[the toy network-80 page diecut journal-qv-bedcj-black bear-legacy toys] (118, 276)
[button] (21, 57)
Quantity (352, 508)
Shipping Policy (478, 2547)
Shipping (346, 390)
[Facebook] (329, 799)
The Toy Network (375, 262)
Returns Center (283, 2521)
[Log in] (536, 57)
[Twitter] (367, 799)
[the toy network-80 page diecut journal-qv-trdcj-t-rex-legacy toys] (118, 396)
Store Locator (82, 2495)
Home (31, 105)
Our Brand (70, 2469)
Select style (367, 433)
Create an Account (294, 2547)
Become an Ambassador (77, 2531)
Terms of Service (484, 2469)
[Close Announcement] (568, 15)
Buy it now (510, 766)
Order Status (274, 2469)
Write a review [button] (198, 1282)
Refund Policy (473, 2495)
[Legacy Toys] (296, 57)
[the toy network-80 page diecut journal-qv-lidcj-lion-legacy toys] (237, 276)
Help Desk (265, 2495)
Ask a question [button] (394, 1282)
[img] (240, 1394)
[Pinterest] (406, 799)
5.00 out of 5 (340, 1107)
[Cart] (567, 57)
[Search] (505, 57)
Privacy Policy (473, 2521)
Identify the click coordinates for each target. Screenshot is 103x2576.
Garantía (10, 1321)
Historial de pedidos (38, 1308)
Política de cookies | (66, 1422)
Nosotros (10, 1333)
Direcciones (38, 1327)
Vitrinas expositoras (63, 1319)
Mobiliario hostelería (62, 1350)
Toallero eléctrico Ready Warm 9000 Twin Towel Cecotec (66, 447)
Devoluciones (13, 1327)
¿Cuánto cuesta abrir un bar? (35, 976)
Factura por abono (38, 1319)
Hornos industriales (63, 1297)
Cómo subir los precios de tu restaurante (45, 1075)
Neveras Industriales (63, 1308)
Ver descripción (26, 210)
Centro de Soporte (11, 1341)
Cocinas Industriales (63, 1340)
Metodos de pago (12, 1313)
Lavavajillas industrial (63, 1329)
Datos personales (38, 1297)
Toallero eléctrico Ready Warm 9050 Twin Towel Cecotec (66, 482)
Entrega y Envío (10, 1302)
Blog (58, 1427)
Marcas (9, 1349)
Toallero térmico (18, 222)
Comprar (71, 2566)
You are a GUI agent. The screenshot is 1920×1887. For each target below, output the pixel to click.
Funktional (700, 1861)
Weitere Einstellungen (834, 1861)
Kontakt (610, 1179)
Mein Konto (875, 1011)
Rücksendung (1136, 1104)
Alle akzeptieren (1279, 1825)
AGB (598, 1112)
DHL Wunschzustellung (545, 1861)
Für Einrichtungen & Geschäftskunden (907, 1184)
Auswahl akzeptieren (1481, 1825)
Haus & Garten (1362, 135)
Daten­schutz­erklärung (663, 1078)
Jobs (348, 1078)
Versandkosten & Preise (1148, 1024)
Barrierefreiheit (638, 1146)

Directions for this task:
Only one number is wanted: how many lines of the listing above hold the word "target".

Answer to this exercise:
2